Book Review: All Growed Up, What Bread Boy did at University

Tony MaCaulay: All Growed Up, What Bread Boy did at University

All Growed Up: What Bread Boy Did at University This is the third book from Tony in a series that charts the course of his life. Tony writes with a fluid colloquial narrative, and takes the reader on a hilarious journey from local bread boy in the Shankill to the dizzying heights of Ulster academia. As the local boy made good, Tony takes you into the heart of Northern Irish culture and family life in the 1980s. Tony captures the strong family bonds and community that existed in seeming normality, despite the cultural turmoil of the time. It is a nostalgic trip, and Tony uses Northern Irish sayings and phrases that seem like artefacts, relics of a lost culture.
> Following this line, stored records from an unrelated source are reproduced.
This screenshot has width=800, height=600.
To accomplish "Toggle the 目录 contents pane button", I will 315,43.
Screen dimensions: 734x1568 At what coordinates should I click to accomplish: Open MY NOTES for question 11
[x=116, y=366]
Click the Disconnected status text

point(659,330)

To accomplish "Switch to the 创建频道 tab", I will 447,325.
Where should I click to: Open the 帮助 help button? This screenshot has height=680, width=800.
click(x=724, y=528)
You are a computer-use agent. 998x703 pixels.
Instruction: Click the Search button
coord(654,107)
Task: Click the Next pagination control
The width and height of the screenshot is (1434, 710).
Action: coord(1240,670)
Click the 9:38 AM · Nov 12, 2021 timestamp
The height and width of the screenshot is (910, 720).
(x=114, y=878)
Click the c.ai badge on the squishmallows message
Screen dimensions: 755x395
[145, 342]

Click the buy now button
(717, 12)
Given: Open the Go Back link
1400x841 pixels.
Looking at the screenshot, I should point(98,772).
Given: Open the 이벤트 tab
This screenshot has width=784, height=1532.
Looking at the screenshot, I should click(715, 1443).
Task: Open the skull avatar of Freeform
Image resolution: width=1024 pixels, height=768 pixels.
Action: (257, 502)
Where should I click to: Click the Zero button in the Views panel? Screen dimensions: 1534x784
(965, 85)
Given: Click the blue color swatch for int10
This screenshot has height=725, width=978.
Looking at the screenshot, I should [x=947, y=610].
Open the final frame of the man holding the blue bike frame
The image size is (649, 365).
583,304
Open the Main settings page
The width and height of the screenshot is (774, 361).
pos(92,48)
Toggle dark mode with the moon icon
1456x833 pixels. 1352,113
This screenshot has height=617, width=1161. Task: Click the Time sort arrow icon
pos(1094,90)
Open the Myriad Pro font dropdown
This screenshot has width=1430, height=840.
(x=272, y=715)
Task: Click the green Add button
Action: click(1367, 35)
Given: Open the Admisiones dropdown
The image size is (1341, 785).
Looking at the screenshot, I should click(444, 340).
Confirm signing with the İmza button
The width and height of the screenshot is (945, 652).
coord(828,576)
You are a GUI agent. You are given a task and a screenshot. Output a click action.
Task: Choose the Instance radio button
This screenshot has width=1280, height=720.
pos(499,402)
Tony dons boots, leg warmers, and a buffed-up New Romantic hairstyle, taking us on a frightening trip through gaudy eighties culture, tackling The University of Ulster’s intellectual elite. His attempts to establish his intellectual and musical identity are side-splittingly funny. Returning to the family nest, he tackles ma on feminism and granny on the philosophical underpinnings of Coronation Street. The book takes on a more serious note as Tony explores his spirituality and his first ventures into love, with the quirky narrative resuming as he sets off on his quest for work. All in all, the book is a funny heart-warming tale of a journey from boyhood to manhood, nostalgically reflecting a time of stronger community and a less secular world.